Lake is safe, but for how long?

Although tests prove that Cowichan Lake is relatively clear of fecal coliform (see the feature story on Pages 1 to 2 of this week's Lake Cowichan Gazette), the question remains; for how long?

Although tests prove that Cowichan Lake is relatively clear of fecal coliform (see the feature story on Pages 1 to 2 of this week’s Lake Cowichan Gazette), the question remains; for how long?

With aging septic tanks stretching west of the Town of Lake Cowichan around the lake, it’s only a matter of time before more begin to leak.

Installing modern sewer systems in the communities around Cowichan Lake would be a multi-million dollar project. Even upgrading the Town of Lake Cowichan’s sewage treatment plant has proven itself an expensive endeavour, requiring extensive government grants.

The Cowichan Lake area’s priorities aren’t in line with environmental concerns. If they were, upgrades to sewer systems would have come before $7.6 million upgrades to the Cowichan Lake Sports Arena.

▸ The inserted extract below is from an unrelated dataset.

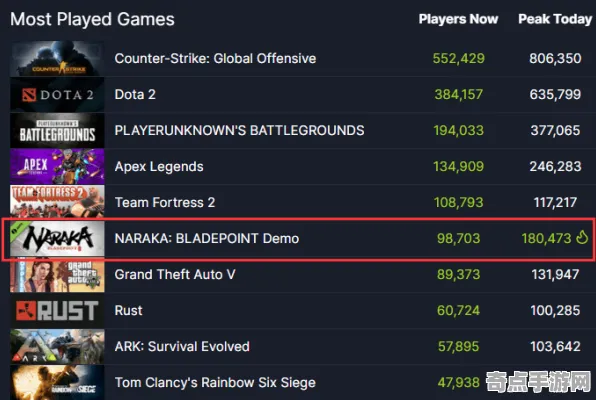Click the Team Fortress 2 thumbnail
Image resolution: width=596 pixels, height=400 pixels.
click(57, 202)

But, spending money on sewage treatment isn’t a pretty issue, and sewage treatment plants are a lot less attractive than a fancy-looking recreation facilities.

True, it’s a tourist draw, and something to keep locals entertained, but imagine the opposite effect an outbreak of beaver fever, combined with media reports of high fecal coliform levels, could have on the area. What we need is forward-thinking politicians to take action.